O texto abaixo foi publicado em Zero Hora em 28 de janeiro de 2013, um dia depois do incêndio que matou 242 pessoas na Boate Kiss. Ainda ouço todas essas vozes, quase nove anos depois, sem mudar sequer uma vírgula de lugar.
Fragmentos do que sobrou
A dor desenhou durante todo o dia de ontem um mosaico de sons e de silêncios no Centro Desportivo Municipal de Santa Maria. Uma mãe, chorando:
– Ela estava com camiseta da Kiss. Aí foi fácil reconhecer.
A tia, ao ouvir a frase acima:
– Não é possível, não é possível, não é possível, não é possível...
Uma amiga, perguntando a uma mãe:
– Ela tinha tatuagem?
A mãe, chorando:
– Eu já reconheci. Ela está lá.
Debruçado sobre um caixão, o pai de um dos mortos tenta abrir a tampa que cobre o visor. É interrompido por um abraço.

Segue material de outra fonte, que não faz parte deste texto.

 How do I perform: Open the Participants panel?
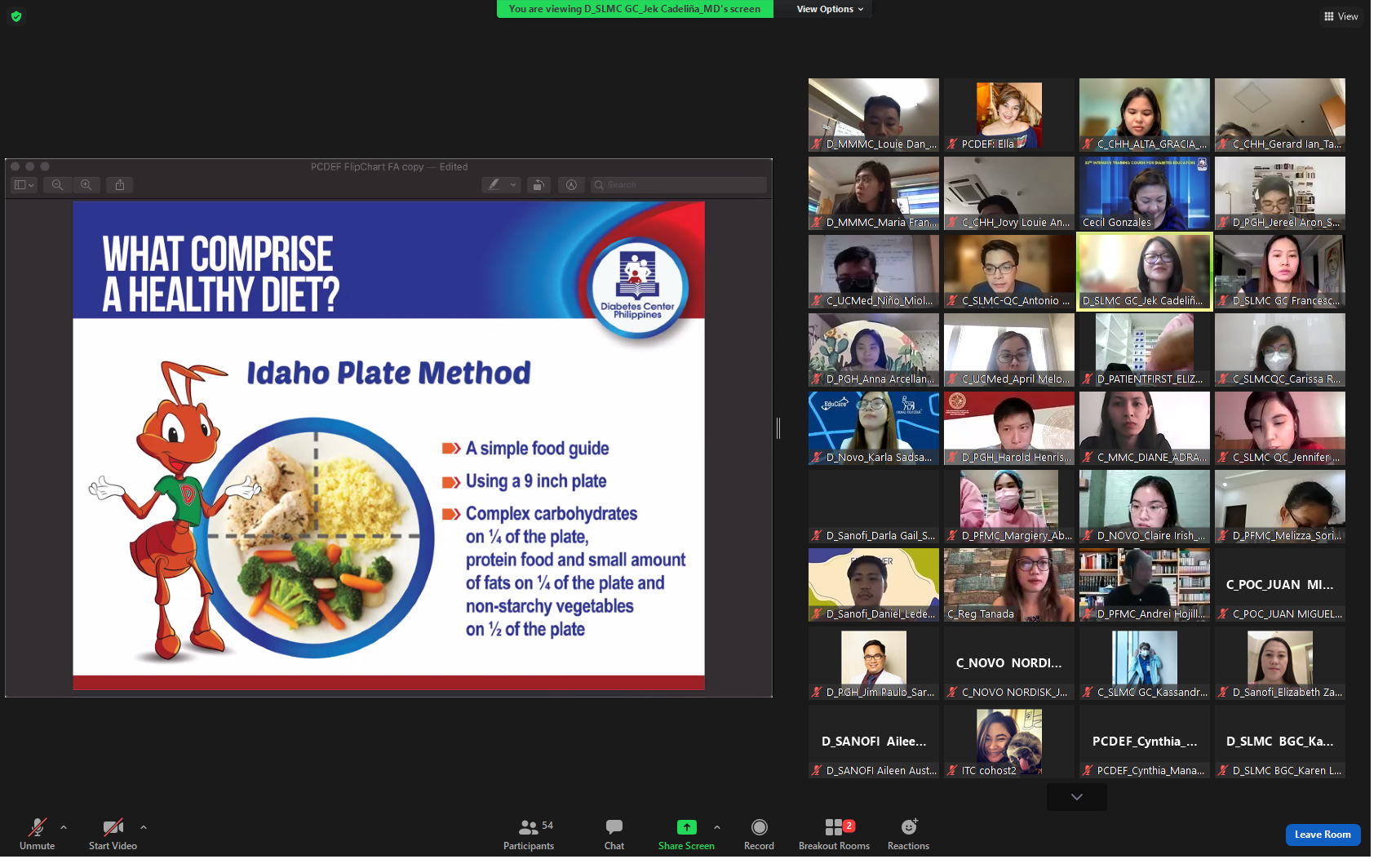coord(529,835)
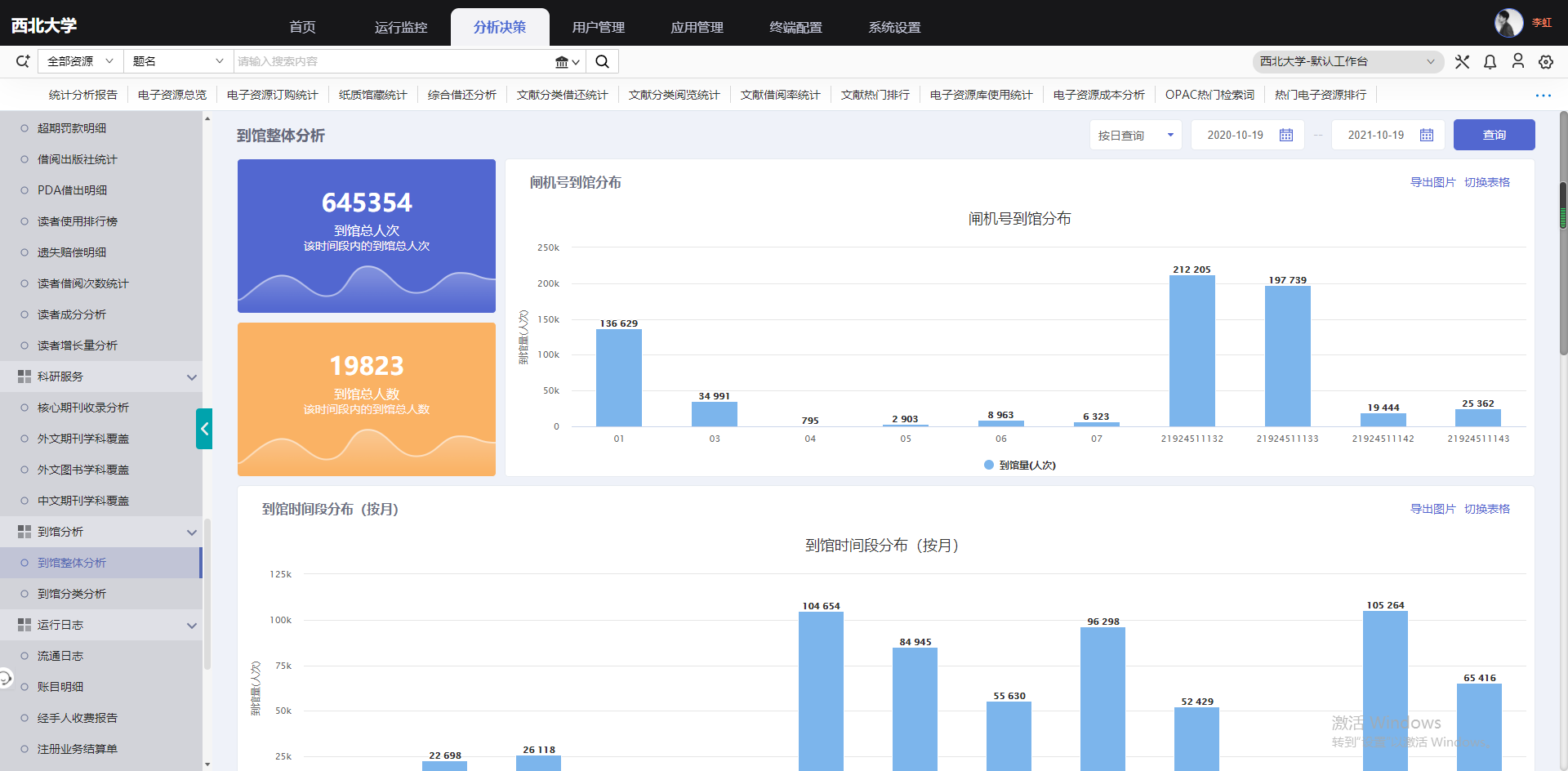Screen dimensions: 1568x771
Task: Click the search content input field
Action: [x=392, y=61]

Sentada numa cadeira de plástico, uma mulher de camisa laranja enxuga um olho de cada vez. Direito, esquerdo, direito, esquerdo. Mecanicamente, repete o gesto dezenas de vezes.

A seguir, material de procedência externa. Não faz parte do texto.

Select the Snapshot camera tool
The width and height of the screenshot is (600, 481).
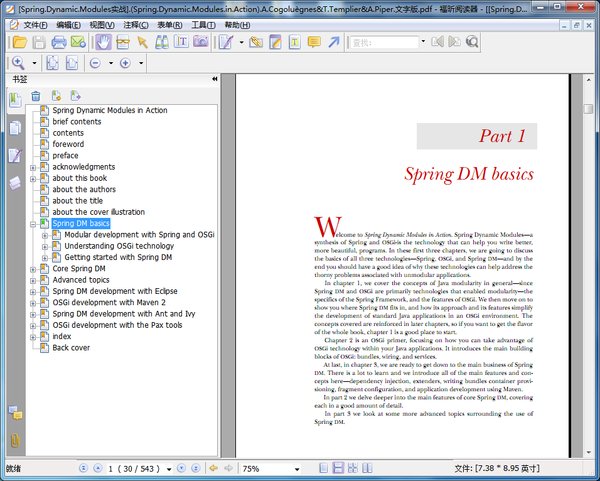click(x=201, y=42)
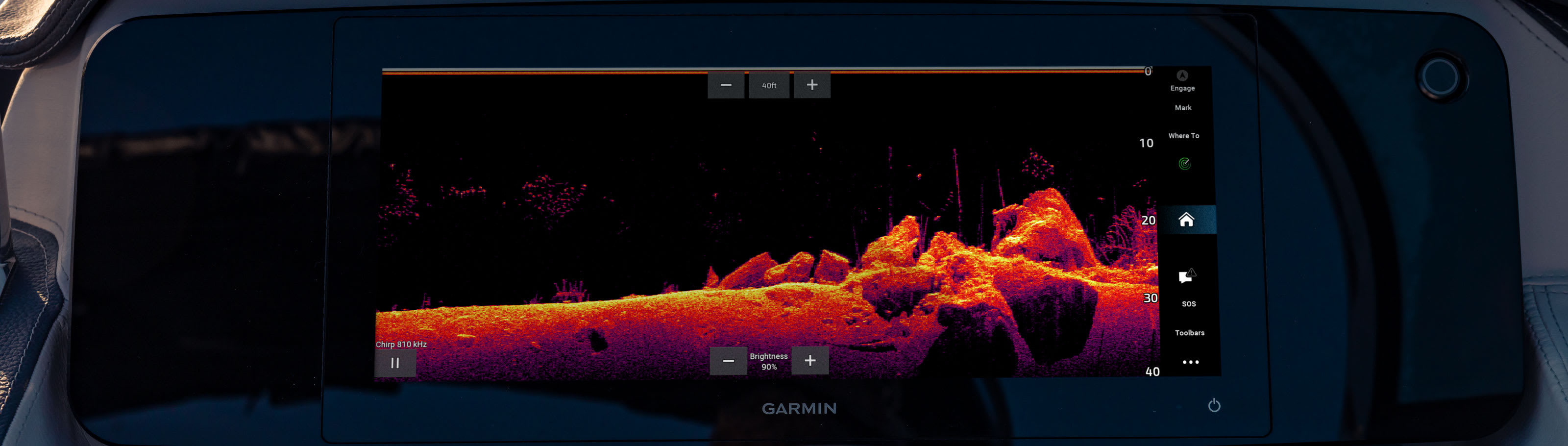The image size is (1568, 446).
Task: Tap the Brightness 90% label
Action: click(x=769, y=361)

Um homem tenta entrar no ginásio de onde os corpos eram carregados para os carros funerários. Uma policial não permite e ouve:
– Vocês são insensíveis! Queria ver se fosse um parente de vocês.
A policial fica em silêncio.
Pelo sistema de som do ginásio:
– Atenção! Atenção! Estamos chamando um nome que começa por R, mas isso não quer dizer que todas as outras letras já tenham sido chamadas.
Um garoto magrinho de camiseta, que carrega uma caixa de papelão entre o mar de pessoas atônitas:
– Quer uma água?
O funcionário de uma funerária:
– Não temos como levar um corpo para Panambi, mas, se a senhora me apresentar a família, eu encaminho eles.
De um homem com calça jeans e camiseta:
– A mãe veio e passou mal. Pediu para eu fazer o reconhecimento.
De uma policial a um familiar:
– Se tiver uma foto junto, sempre ajuda.
Da mulher gritando na porta do ginásio onde os corpos eram reconhecidos:
– Francisco Vieira, tem alguém aqui? Silêncio.
Na mesma porta, uma senhora de óculos:
– Aqui é pra reconhecimento?
Do radialista de uma cidade do Interior:
– Tulio, temos aqui nosso vice- prefeito. Posso fazer uma foto de vocês dois juntos?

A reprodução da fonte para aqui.